PROBLEM DESCRIPTION> When you have gone through the records below, state only how many lines include the word "Given".

DATA TO EXAMINE>
= Beginning of Section =

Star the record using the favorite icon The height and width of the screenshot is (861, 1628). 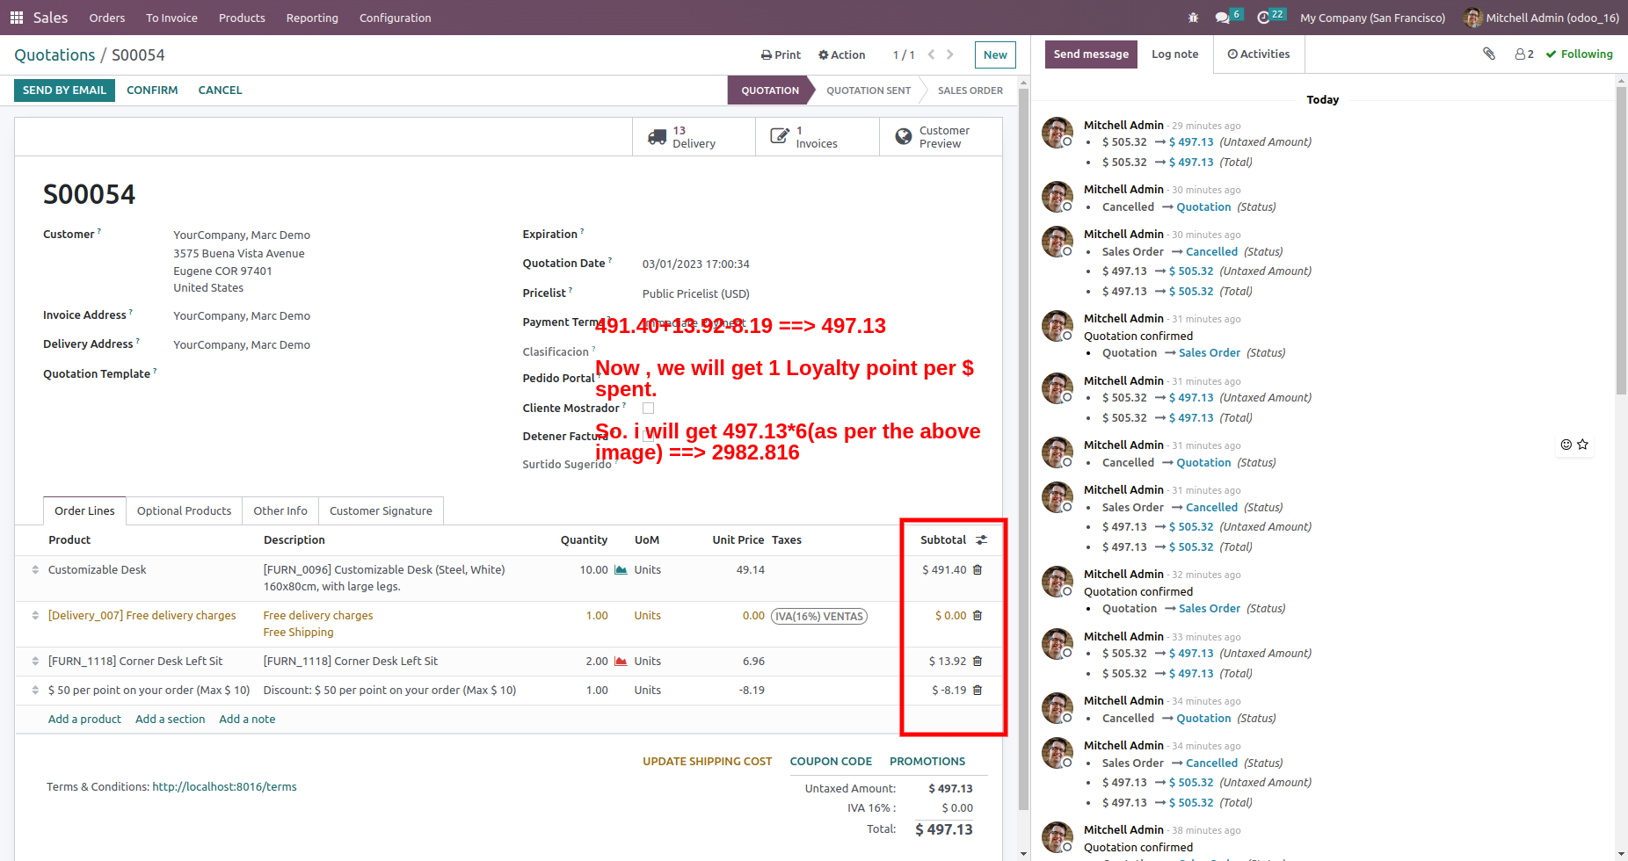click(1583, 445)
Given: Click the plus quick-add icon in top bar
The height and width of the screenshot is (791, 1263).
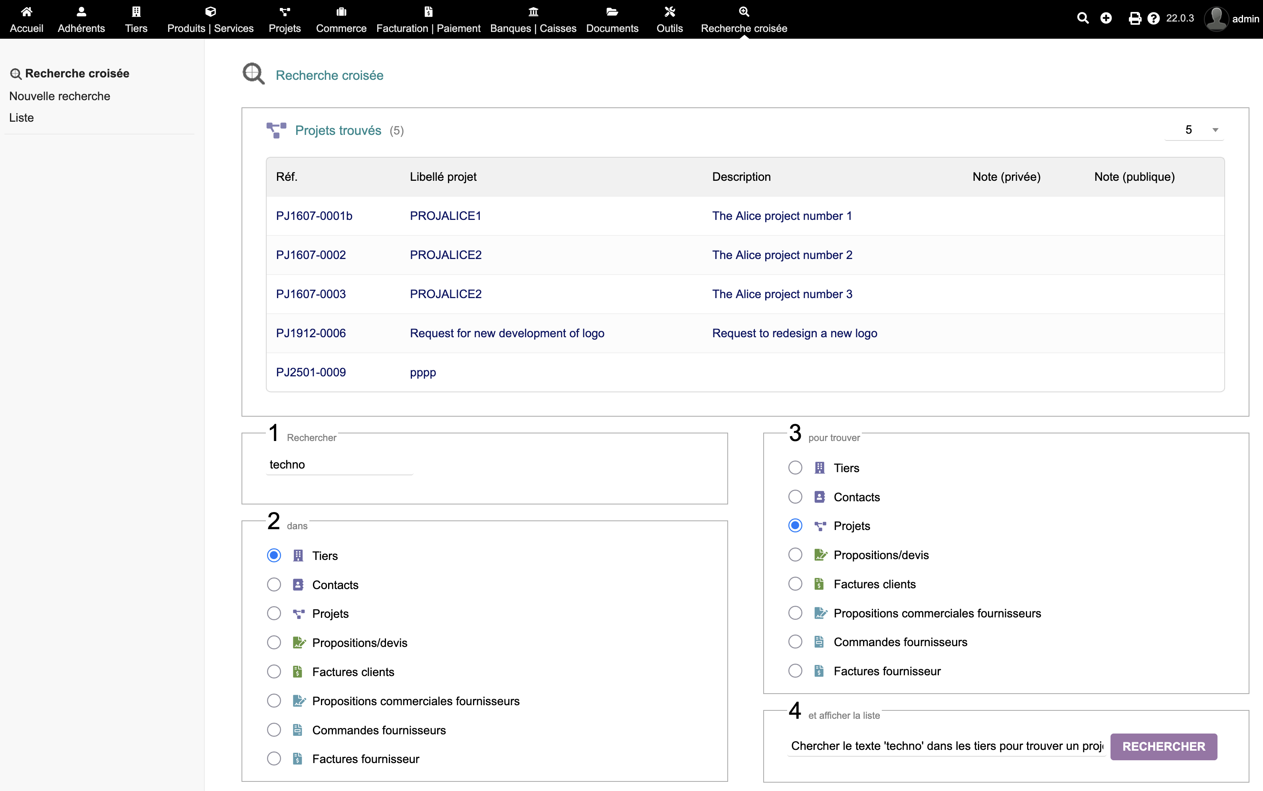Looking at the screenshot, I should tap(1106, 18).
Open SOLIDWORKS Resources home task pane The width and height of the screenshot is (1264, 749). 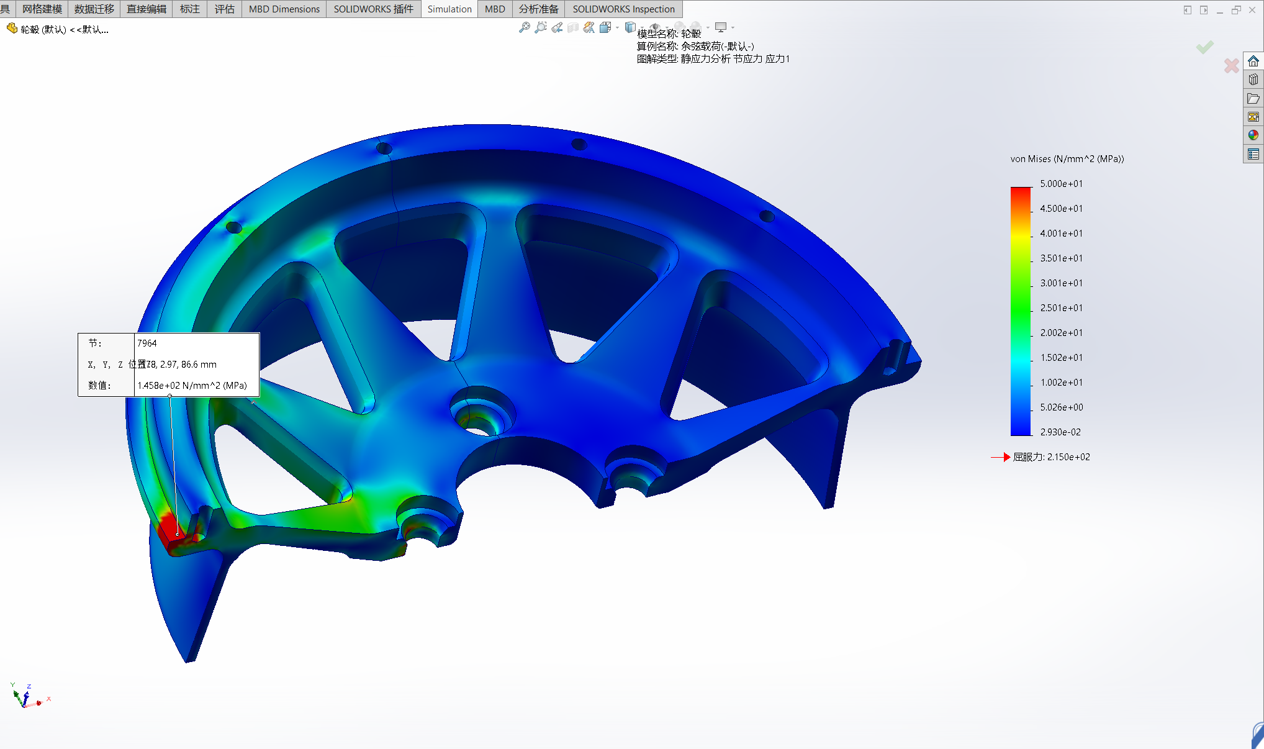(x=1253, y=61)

= End of Section =
= Beginning of Section =

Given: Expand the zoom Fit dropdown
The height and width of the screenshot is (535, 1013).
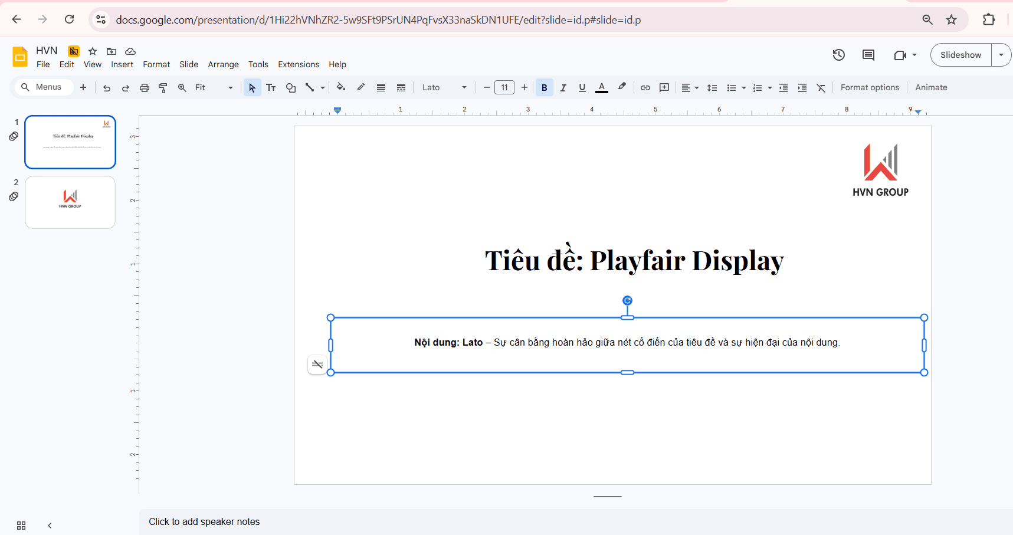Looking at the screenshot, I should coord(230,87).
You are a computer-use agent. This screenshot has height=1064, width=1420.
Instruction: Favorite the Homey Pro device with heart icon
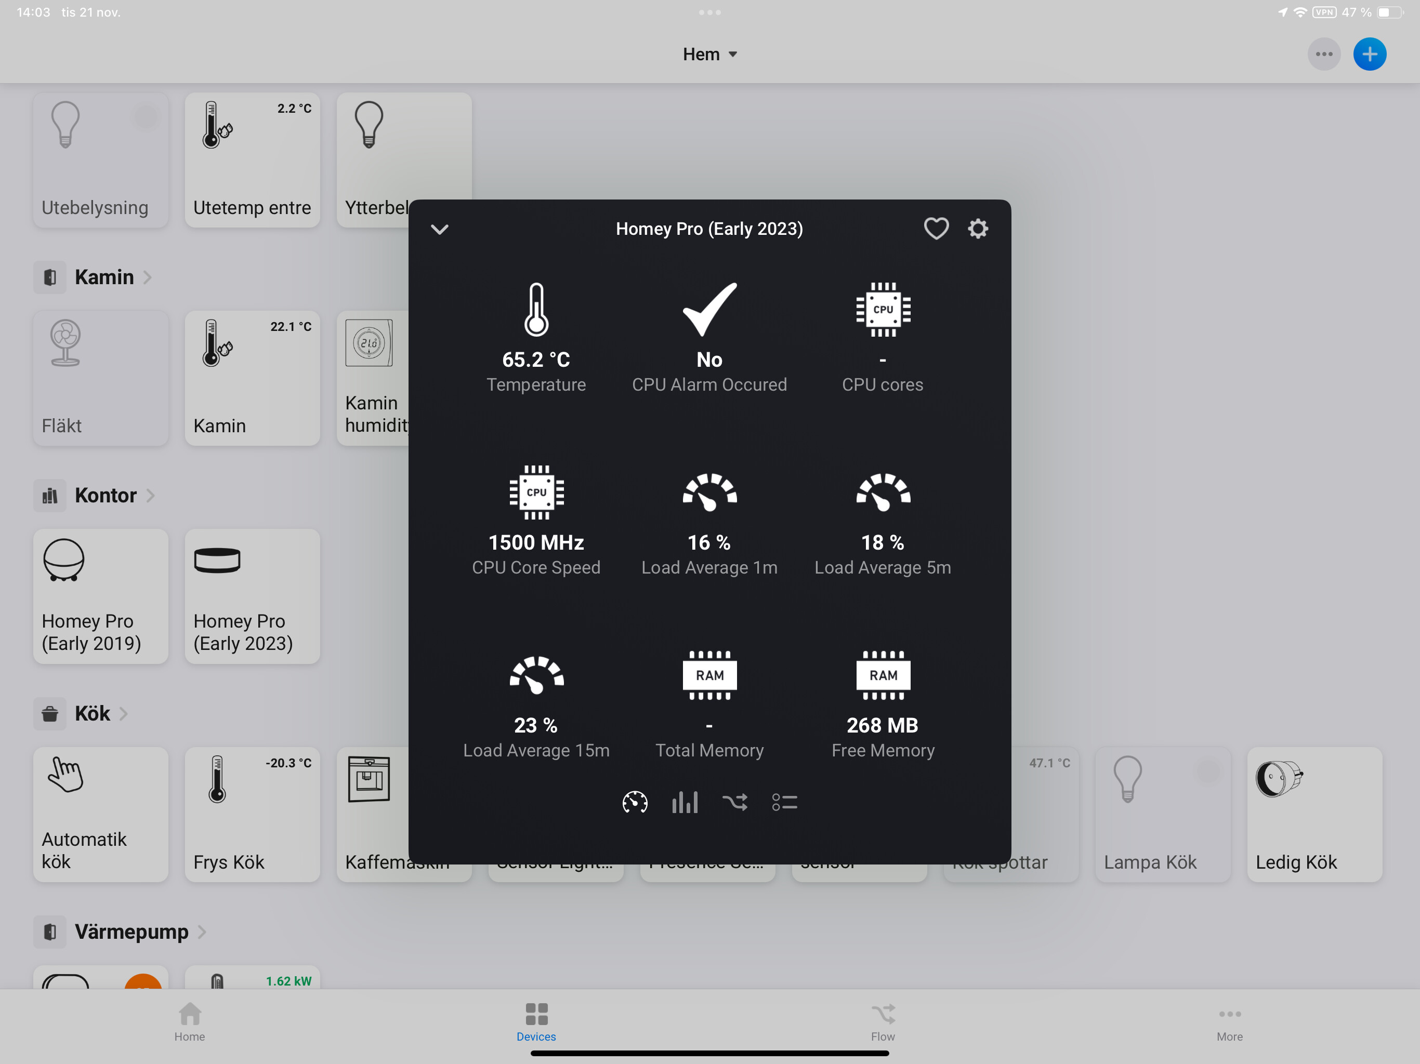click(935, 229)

= End of Section =
= Beginning of Section =

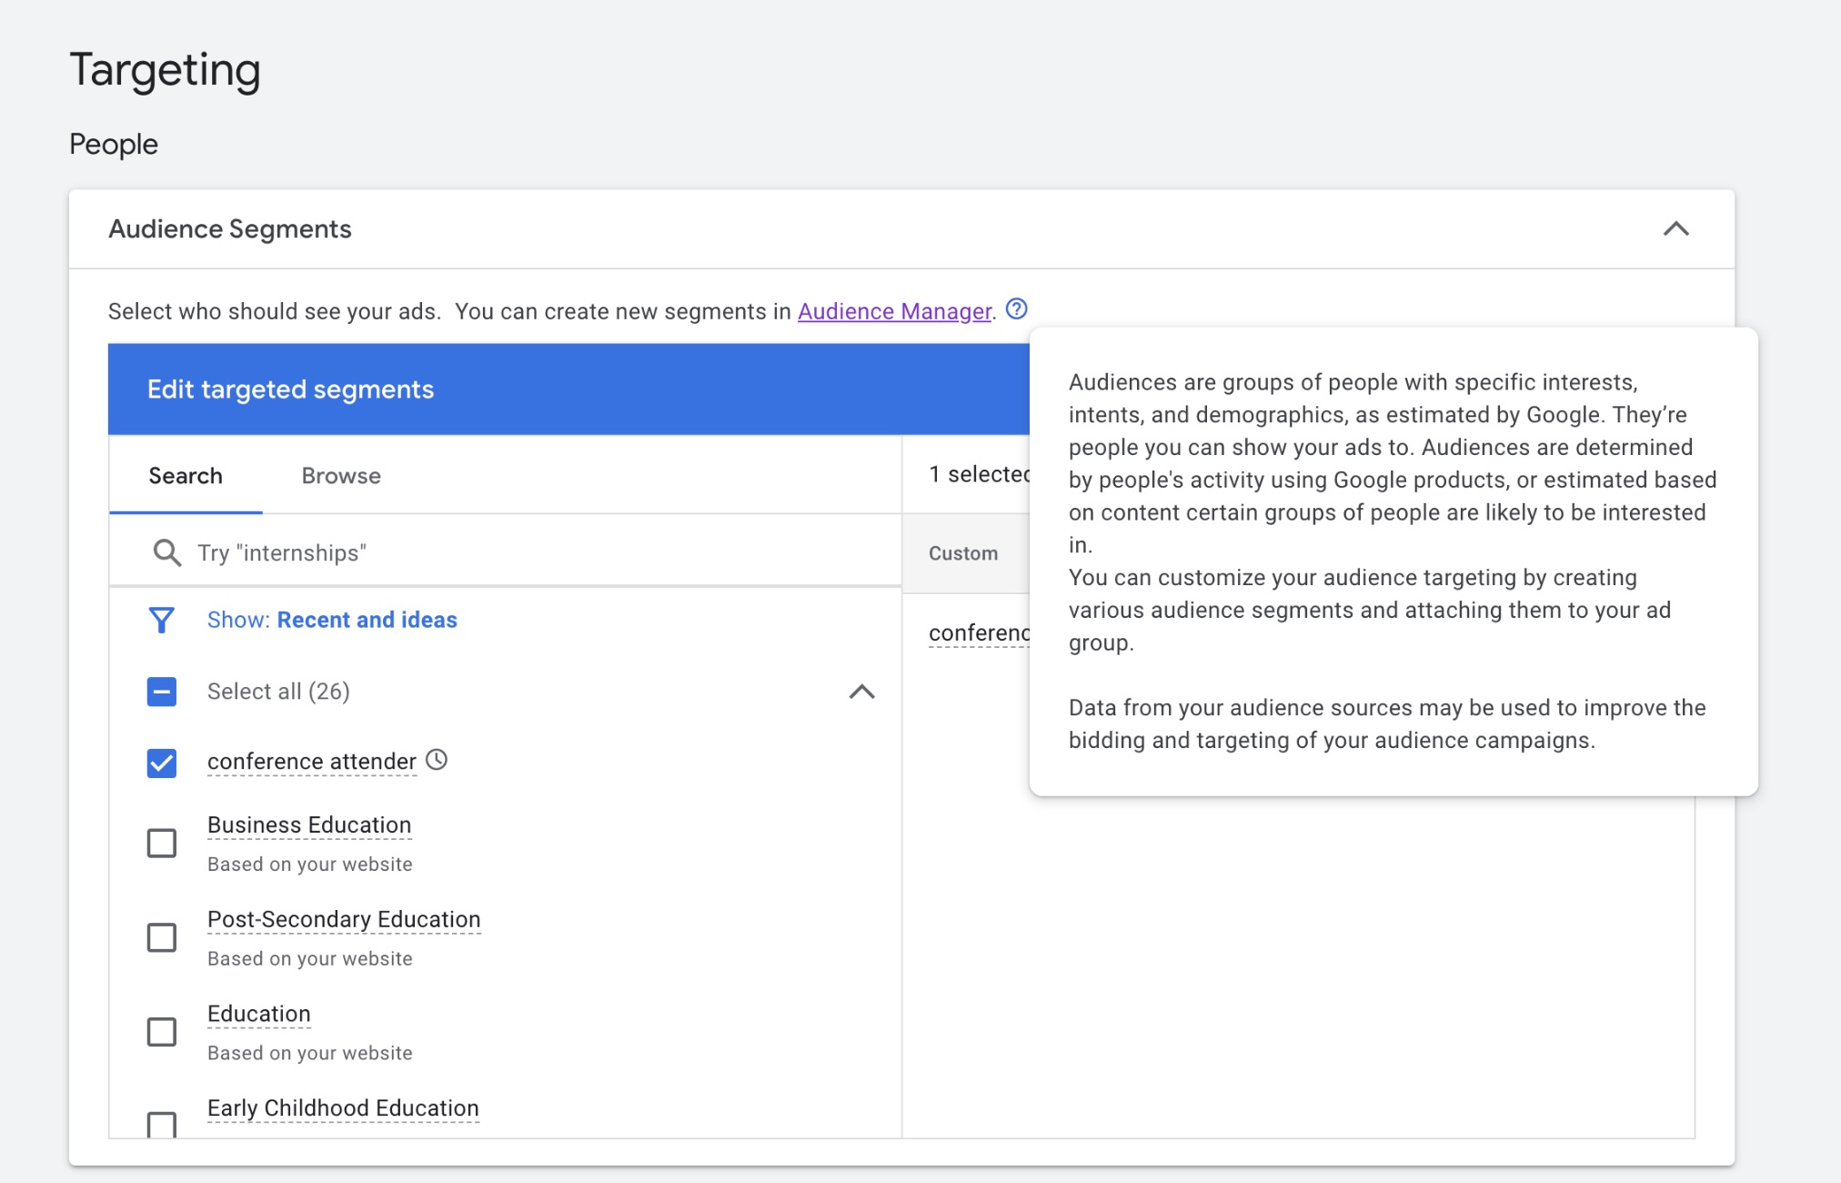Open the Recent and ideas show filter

= End of Section =

RESULT BELOW> 2